Die anderen im Museum ausgestellten Gemälde stammen von Künstlern, die wie Camille Pissarro ebenfalls in Pontoise und der Umgebung lebten und arbeiteten. Dazu gehören die französischen Maler Charles-François Daubigny, Armand Guillaumin, Paul Signac, Louis Hayet, Ludovic Piette, Paul Cézanne, Gustave Caillebotte, Norbert Goeneutte und Maximilien Luce. Auch auf internationale Künstler übte die Landschaft an der Oise zum Ende des 19. Jahrhunderts und zu Beginn des 20. Jahrhunderts eine besondere Anziehungskraft aus. Hiervon zeugen Kunstwerke des vor Ort tätigen venezolanischen Malers Emilio Boggio und der aus Spanien stammenden Künstler Luis Jiménez Aranda und Emilio Sánchez Perrier.
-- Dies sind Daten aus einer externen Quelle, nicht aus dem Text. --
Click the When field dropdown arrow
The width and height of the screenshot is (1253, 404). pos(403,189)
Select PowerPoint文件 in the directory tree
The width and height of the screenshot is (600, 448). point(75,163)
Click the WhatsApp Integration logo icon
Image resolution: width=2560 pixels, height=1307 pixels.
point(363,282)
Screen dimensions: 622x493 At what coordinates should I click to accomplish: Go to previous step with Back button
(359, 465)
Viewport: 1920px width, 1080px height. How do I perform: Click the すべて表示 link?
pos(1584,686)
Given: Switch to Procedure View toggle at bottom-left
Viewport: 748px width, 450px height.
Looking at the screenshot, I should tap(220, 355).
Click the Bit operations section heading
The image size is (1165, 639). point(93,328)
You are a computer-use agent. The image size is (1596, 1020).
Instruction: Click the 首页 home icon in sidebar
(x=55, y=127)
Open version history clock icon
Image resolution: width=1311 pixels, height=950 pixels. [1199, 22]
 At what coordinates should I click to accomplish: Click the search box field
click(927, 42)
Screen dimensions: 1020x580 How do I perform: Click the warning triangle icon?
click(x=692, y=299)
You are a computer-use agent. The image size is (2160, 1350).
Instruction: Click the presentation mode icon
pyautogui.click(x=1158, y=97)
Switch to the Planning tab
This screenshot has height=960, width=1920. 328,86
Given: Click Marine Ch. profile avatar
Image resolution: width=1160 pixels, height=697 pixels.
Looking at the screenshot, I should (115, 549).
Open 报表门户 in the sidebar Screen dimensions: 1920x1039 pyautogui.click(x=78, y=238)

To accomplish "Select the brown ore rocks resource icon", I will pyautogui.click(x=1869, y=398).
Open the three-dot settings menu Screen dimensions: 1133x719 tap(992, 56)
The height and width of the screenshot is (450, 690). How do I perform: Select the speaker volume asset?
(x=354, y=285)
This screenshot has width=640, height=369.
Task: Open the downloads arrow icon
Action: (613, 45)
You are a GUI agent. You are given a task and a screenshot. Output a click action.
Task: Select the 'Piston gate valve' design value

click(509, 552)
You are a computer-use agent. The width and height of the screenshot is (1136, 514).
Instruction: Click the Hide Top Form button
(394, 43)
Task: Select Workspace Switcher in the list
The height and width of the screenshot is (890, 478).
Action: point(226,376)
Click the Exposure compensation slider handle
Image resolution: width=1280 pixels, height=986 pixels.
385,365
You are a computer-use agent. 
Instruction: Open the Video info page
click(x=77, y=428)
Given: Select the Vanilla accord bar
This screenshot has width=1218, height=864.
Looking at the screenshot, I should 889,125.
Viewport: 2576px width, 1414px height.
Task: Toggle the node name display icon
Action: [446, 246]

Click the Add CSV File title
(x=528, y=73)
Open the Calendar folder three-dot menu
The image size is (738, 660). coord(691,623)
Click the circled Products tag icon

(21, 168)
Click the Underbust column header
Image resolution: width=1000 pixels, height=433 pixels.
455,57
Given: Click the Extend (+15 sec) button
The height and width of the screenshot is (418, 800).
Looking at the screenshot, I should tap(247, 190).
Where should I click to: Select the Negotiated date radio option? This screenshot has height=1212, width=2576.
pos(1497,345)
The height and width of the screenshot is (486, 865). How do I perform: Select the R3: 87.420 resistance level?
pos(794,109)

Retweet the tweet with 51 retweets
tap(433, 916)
Literatur[Bearbeiten | Quelltext bearbeiten]

  • John Bensusan-Butt: Camille Pissarro et son fils Lucien. Musée Camille Pissarro, Pontoise 1982.
  • Musée Camille Pissarro (Hrsg.): Camille Pissarro, 1830-1903. (Ausstellungskatalog), Fromentin, Louviers 1984, DNB 209608617.